What you will do: Exactly as they appear, write the lines from the one containing "Where should I" to the final line of the entries, leaving pictures out.

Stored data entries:
____

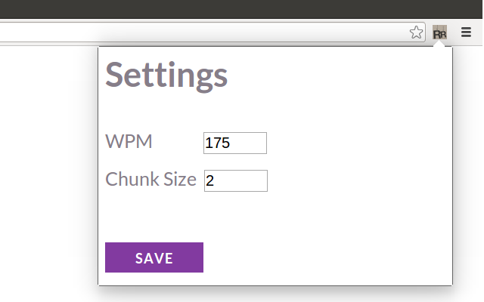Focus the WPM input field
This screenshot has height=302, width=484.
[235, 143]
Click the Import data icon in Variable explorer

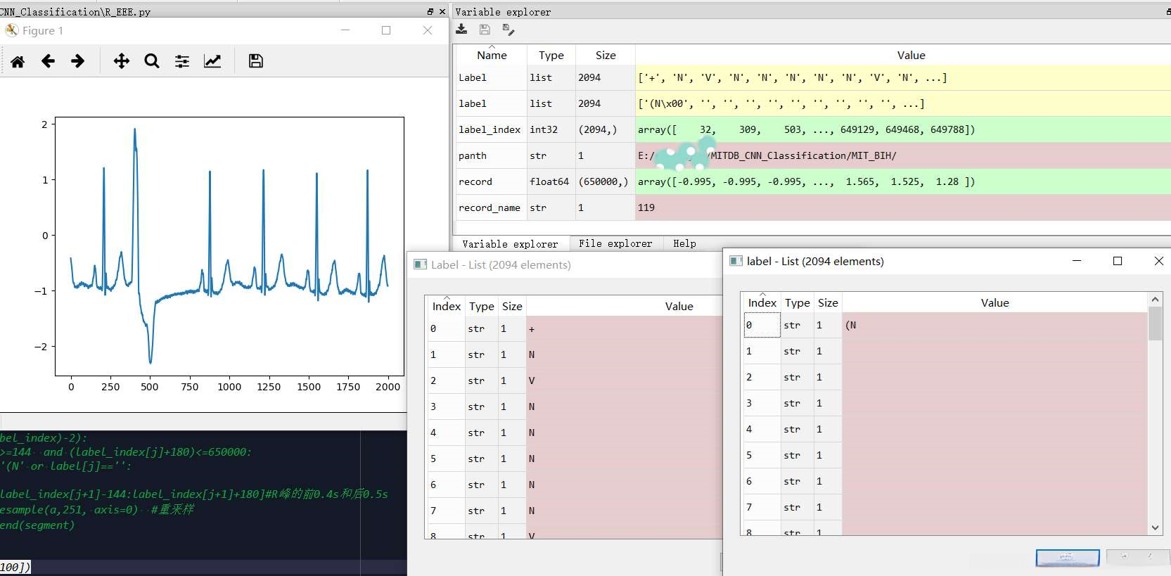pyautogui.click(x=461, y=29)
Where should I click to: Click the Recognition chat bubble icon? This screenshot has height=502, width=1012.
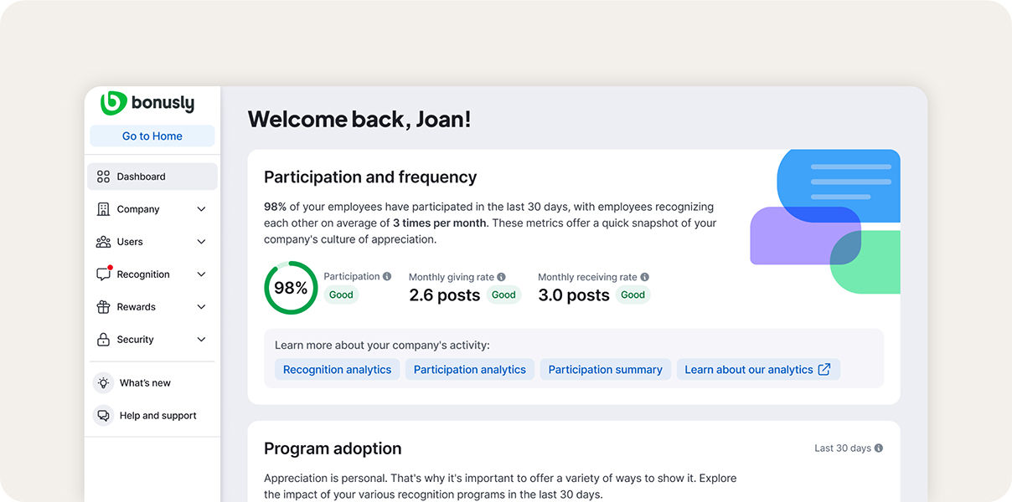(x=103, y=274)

____

Result of this task:
Where should I click to: Click the Recognition chat bubble icon? This screenshot has height=502, width=1012.
(x=103, y=274)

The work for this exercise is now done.